[Extracted information — start]

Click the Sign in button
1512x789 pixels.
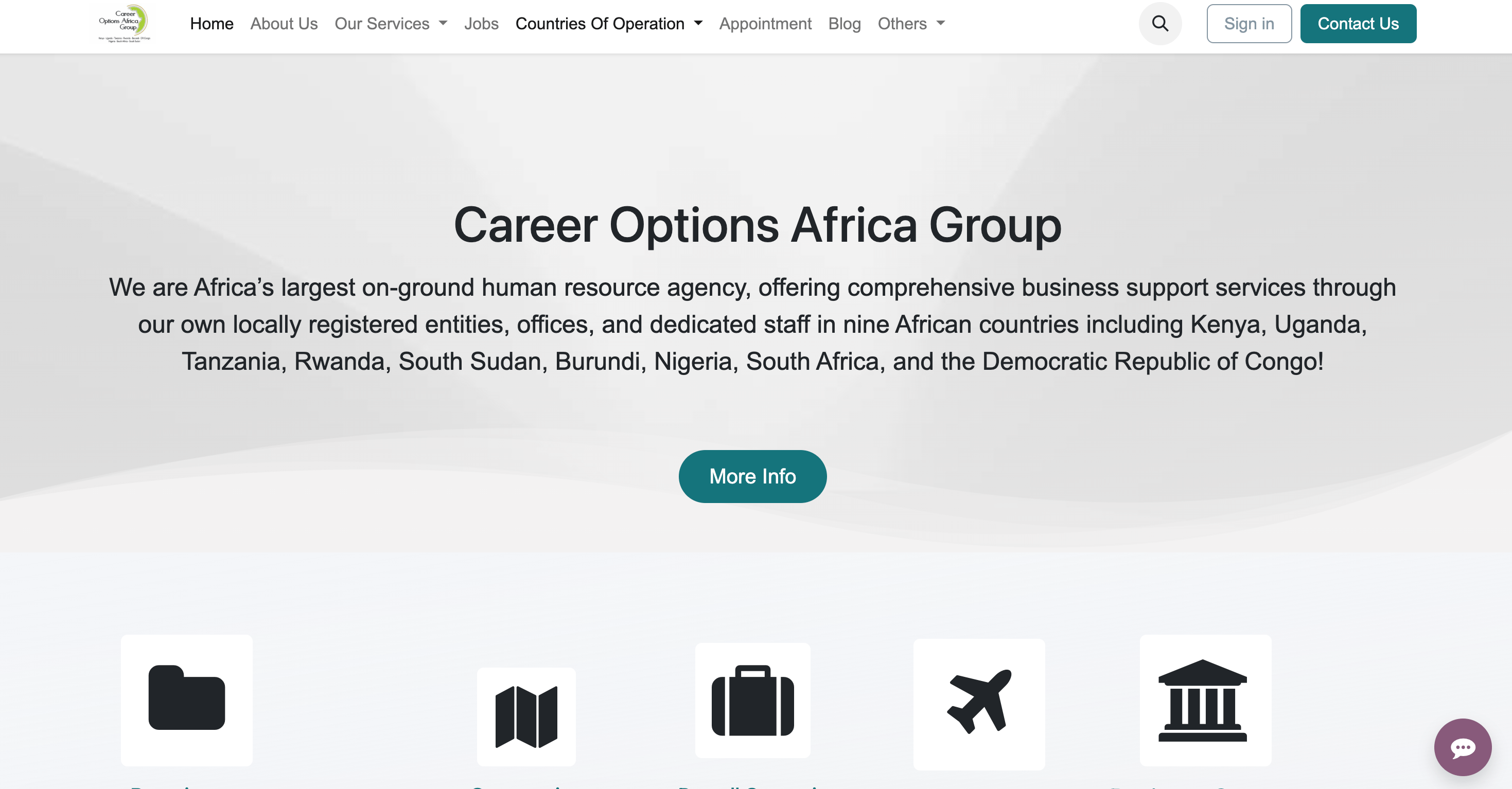coord(1249,24)
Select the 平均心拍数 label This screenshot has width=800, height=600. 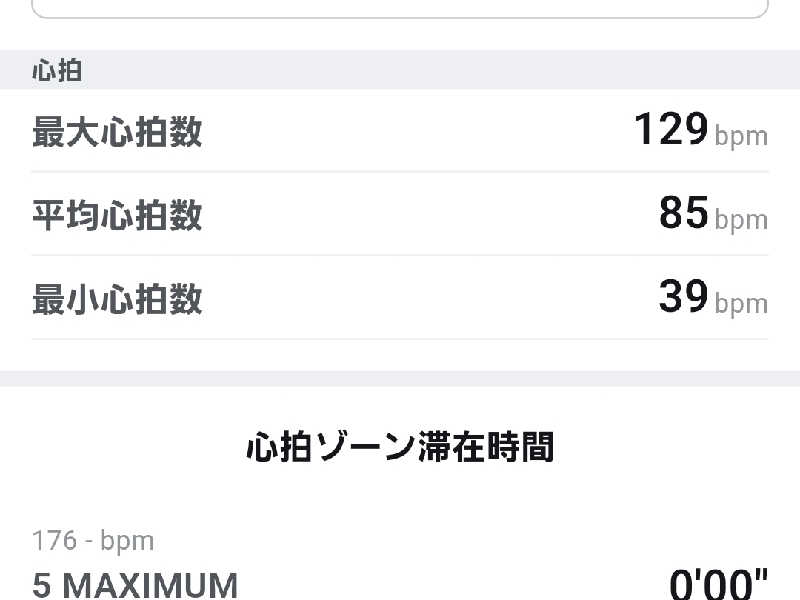(117, 215)
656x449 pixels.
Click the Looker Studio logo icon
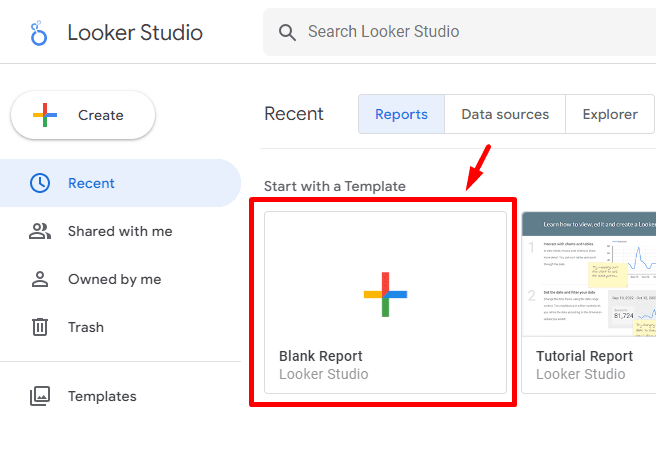pyautogui.click(x=39, y=33)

[Extracted information — finish]

Work to complete
Leaving out every picture, copy exactly the lines from the one that contains "656x449 pixels." through the end of the entries above.

Answer to the exercise
656x449 pixels.
Click the Looker Studio logo icon
pyautogui.click(x=39, y=33)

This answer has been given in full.